Lobster was not always appreciated as food. Native Americans used lobster to fertilize their fields. During the 1600s, in colonial America, lobsters were considered “poverty food”. They were served to prisoners and indentured servants (people who exchanged their passage to America for seven years of service to their sponsors). Some of these servants rebelled and successfully had it added to their contracts that they would not be forced to eat lobster more than three times a week.
From the late 1700s, lobster gained appreciation as food. Laws to protect the lobster resource for future generations were first established in the early 1870s and responsible fishing has been the highest priority of the U.S. American lobster industry since then. A long history of responsible fishing and science-based, conservation management practices backed by state and federal laws have produced a sustainable and profitable resource.

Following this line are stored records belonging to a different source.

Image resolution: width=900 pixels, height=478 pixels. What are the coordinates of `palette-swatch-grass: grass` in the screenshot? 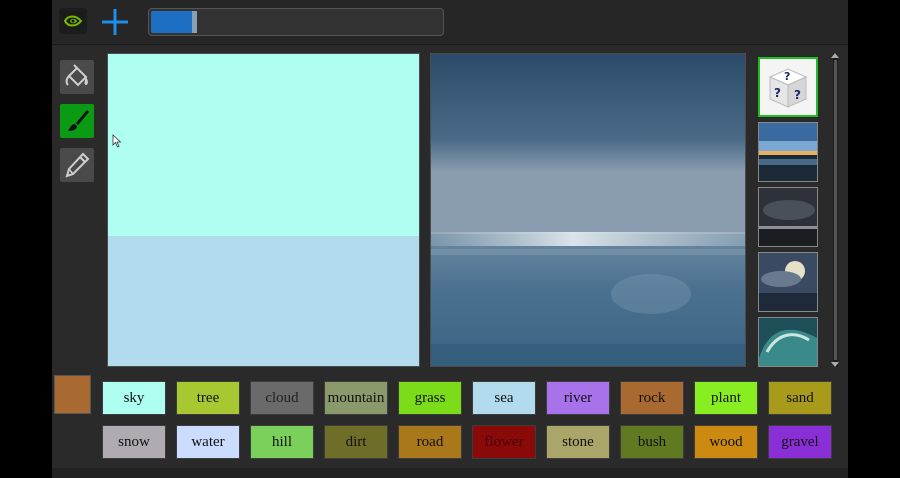 It's located at (430, 398).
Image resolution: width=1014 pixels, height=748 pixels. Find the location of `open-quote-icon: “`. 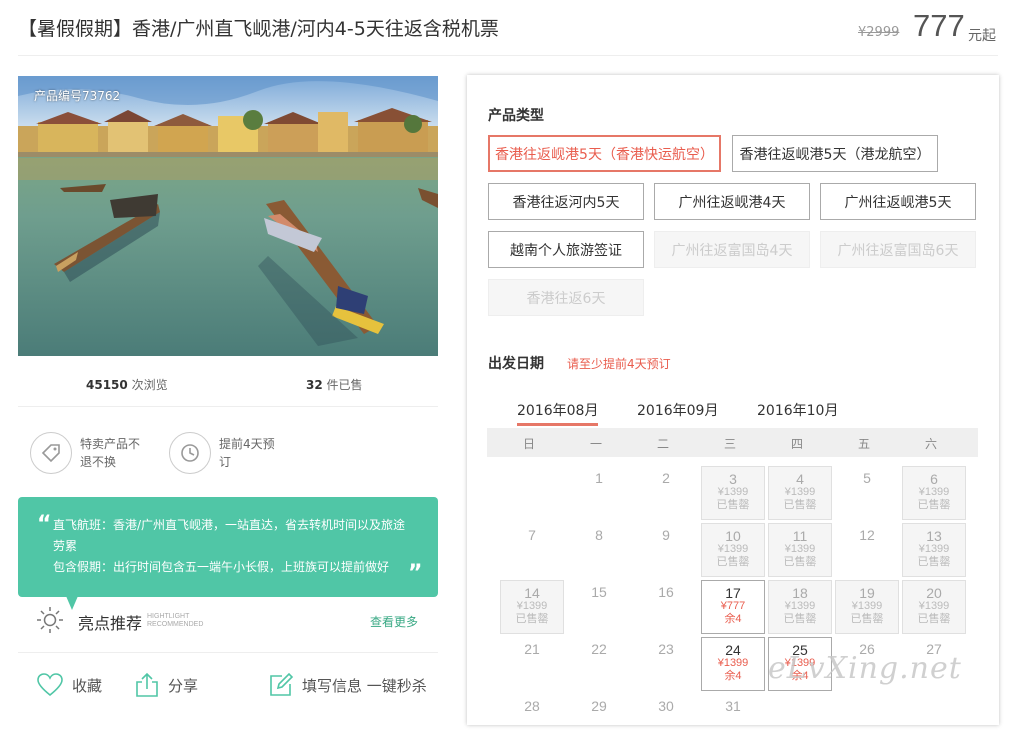

open-quote-icon: “ is located at coordinates (44, 524).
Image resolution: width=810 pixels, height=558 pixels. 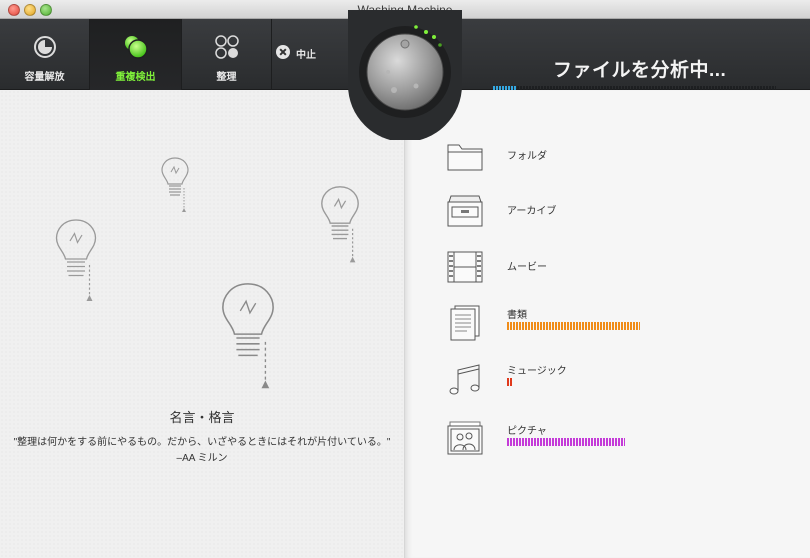 What do you see at coordinates (465, 267) in the screenshot?
I see `film-strip-icon` at bounding box center [465, 267].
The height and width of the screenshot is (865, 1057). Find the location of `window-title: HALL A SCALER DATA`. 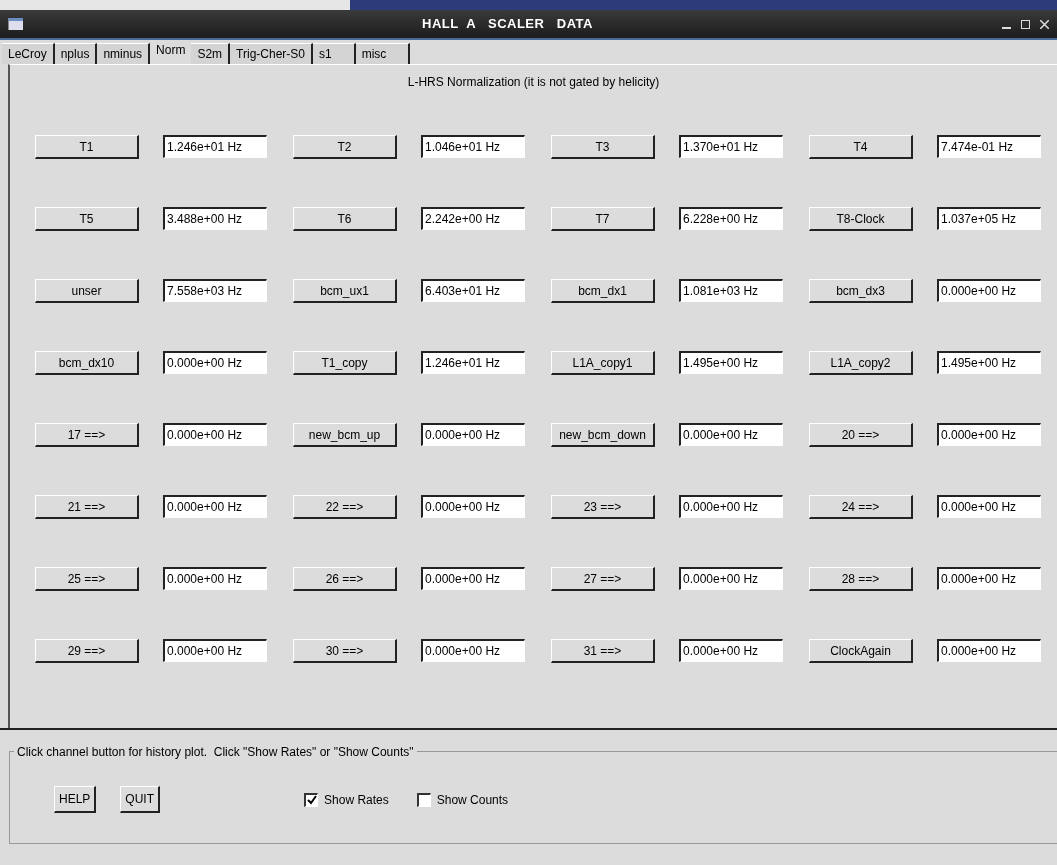

window-title: HALL A SCALER DATA is located at coordinates (508, 24).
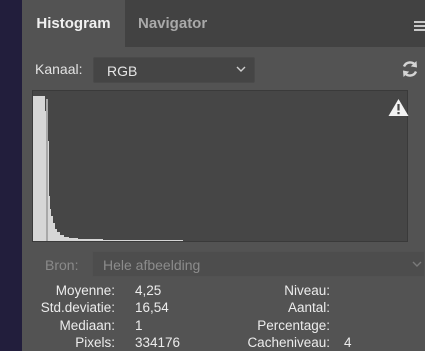  Describe the element at coordinates (47, 170) in the screenshot. I see `histogram-spike` at that location.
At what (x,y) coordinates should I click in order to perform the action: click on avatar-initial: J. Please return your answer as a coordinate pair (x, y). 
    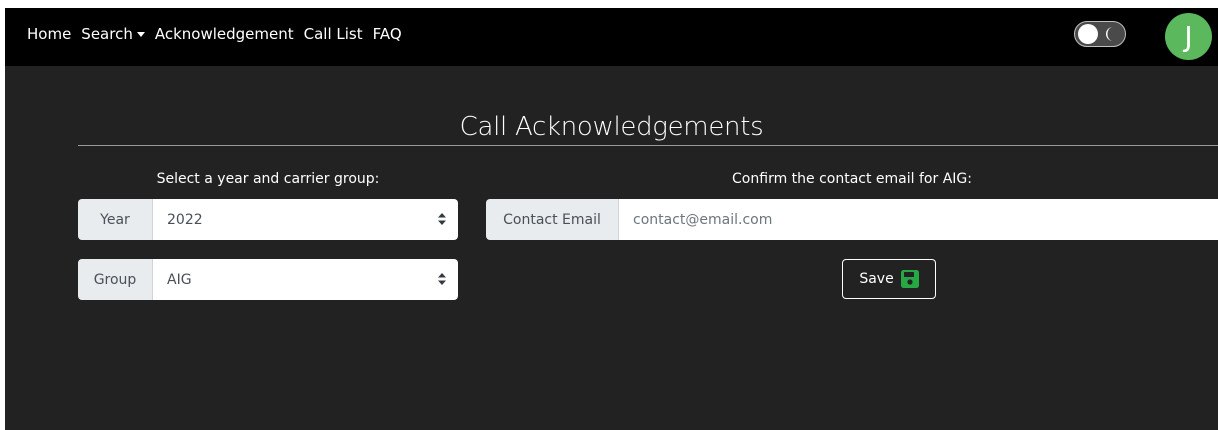
    Looking at the image, I should click on (1188, 36).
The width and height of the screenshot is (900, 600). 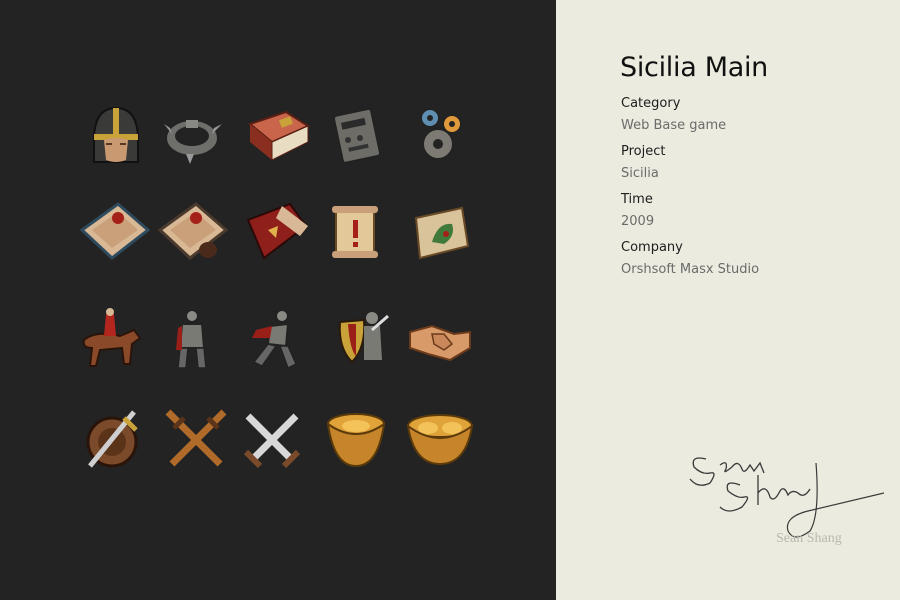 I want to click on time-value: 2009, so click(x=638, y=222).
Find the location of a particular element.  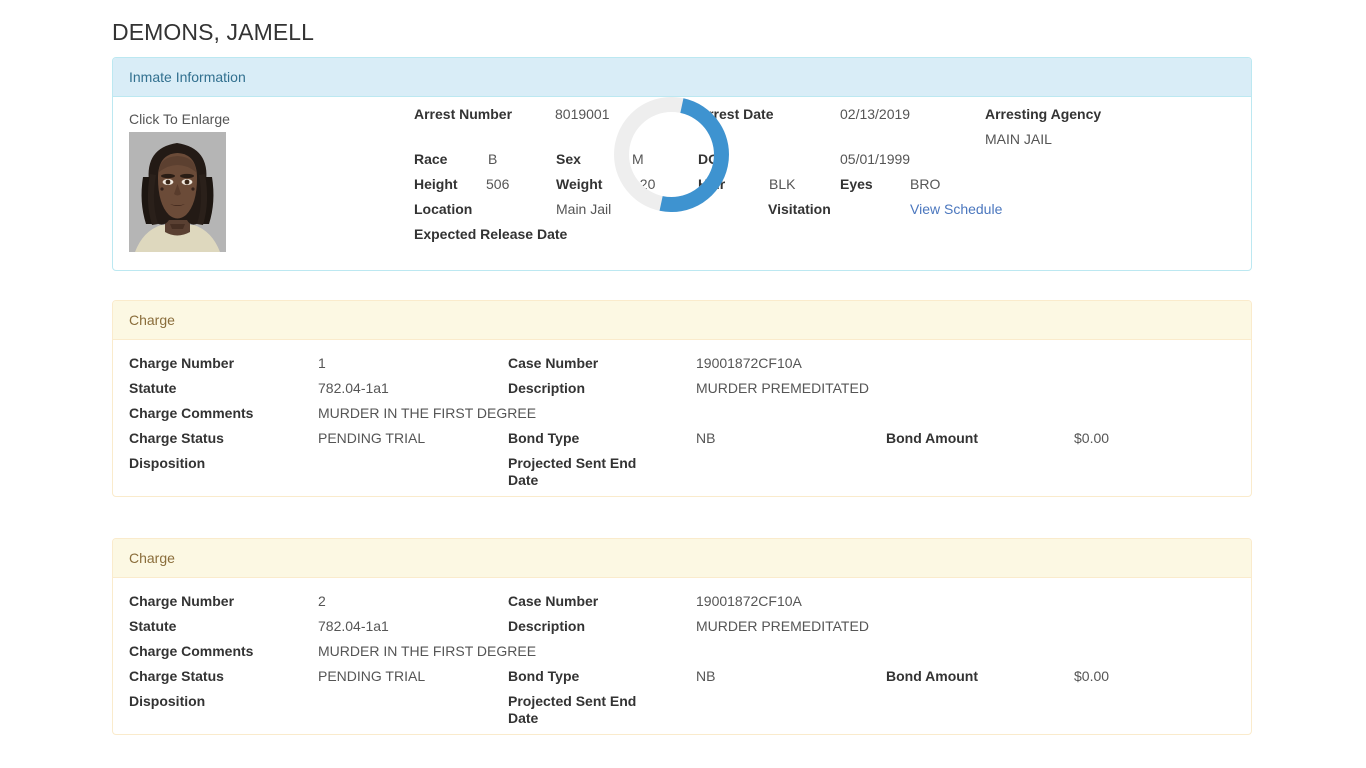

eyes-label: Eyes is located at coordinates (856, 184).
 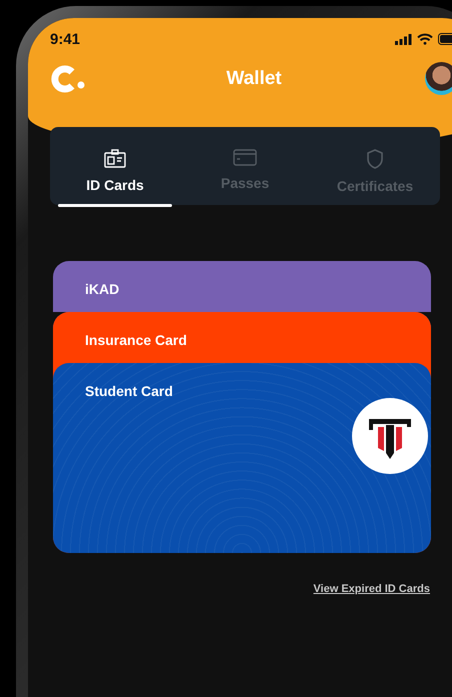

Today, fishery managers rely on scientific data to effectively manage fishing. Since 1963, abundance and distributions studies have been conducted every spring and fall throughout the U.S. range of American lobster. This ‘time series’ provides managers with detailed information concerning lobster abundance. It also constitutes the world’s longest, most comprehensive standardized measure of distribution and abundance trends in commercially harvested seafood.
Responsible fishing has always been the highest priority in the U.S. American lobster fishery. U.S. American lobsters, also known as Maine lobster, are distributed in the Northwest Atlantic from Maine to North Carolina from near shore to the outer edge of the continental shelf.